[Records for locating described items]
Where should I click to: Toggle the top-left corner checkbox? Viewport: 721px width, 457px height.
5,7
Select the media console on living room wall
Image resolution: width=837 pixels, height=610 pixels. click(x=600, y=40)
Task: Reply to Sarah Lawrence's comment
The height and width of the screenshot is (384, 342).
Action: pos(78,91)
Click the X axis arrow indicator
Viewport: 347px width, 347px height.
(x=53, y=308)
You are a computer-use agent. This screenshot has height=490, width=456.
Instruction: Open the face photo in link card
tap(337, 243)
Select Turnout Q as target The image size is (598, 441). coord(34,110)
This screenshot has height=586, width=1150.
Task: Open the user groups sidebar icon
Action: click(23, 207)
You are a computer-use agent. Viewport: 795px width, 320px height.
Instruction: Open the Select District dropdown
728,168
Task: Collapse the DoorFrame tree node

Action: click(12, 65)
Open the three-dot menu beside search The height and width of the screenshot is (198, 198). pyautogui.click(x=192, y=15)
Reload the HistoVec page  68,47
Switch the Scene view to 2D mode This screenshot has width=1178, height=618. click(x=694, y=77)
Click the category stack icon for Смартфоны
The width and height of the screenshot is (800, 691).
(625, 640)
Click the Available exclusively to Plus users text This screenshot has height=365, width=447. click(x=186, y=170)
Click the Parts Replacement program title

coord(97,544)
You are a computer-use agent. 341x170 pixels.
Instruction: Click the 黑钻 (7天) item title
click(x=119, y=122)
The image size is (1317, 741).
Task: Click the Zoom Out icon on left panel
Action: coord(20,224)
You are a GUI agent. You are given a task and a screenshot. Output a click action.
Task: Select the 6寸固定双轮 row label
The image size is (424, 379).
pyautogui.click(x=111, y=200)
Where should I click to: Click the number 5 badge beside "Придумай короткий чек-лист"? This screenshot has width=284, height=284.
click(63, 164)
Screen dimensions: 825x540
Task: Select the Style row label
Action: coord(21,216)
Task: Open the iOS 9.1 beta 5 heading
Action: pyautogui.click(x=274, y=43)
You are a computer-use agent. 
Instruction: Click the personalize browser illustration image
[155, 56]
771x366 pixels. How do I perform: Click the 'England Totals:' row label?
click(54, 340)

» **REQUIREMENT**: Change every "Instruction" in the records above to "Goal" and leave all other text as it is.

» **FINAL RESULT**:
Where should I click to: Toggle the top-left corner checkbox? Viewport: 721px width, 457px height.
5,7
Select the media console on living room wall
Image resolution: width=837 pixels, height=610 pixels. click(x=600, y=40)
Task: Reply to Sarah Lawrence's comment
The height and width of the screenshot is (384, 342).
Action: pos(78,91)
Click the X axis arrow indicator
Viewport: 347px width, 347px height.
(x=53, y=308)
You are a computer-use agent. This screenshot has height=490, width=456.
Goal: Open the face photo in link card
tap(337, 243)
Select Turnout Q as target The image size is (598, 441). coord(34,110)
This screenshot has height=586, width=1150.
Task: Open the user groups sidebar icon
Action: click(23, 207)
You are a computer-use agent. Viewport: 795px width, 320px height.
Goal: Open the Select District dropdown
728,168
Task: Collapse the DoorFrame tree node

Action: click(12, 65)
Open the three-dot menu beside search The height and width of the screenshot is (198, 198). pyautogui.click(x=192, y=15)
Reload the HistoVec page  68,47
Switch the Scene view to 2D mode This screenshot has width=1178, height=618. click(x=694, y=77)
Click the category stack icon for Смартфоны
The width and height of the screenshot is (800, 691).
(625, 640)
Click the Available exclusively to Plus users text This screenshot has height=365, width=447. click(x=186, y=170)
Click the Parts Replacement program title

coord(97,544)
You are a computer-use agent. 341x170 pixels.
Goal: Click the 黑钻 (7天) item title
click(x=119, y=122)
The image size is (1317, 741).
Task: Click the Zoom Out icon on left panel
Action: coord(20,224)
You are a GUI agent. You are given a task and a screenshot. Output a click action.
Task: Select the 6寸固定双轮 row label
The image size is (424, 379).
pyautogui.click(x=111, y=200)
Where should I click to: Click the number 5 badge beside "Придумай короткий чек-лист"? This screenshot has width=284, height=284.
click(63, 164)
Screen dimensions: 825x540
Task: Select the Style row label
Action: coord(21,216)
Task: Open the iOS 9.1 beta 5 heading
Action: pyautogui.click(x=274, y=43)
You are a computer-use agent. 
Goal: Click the personalize browser illustration image
[155, 56]
771x366 pixels. How do I perform: Click the 'England Totals:' row label?
click(54, 340)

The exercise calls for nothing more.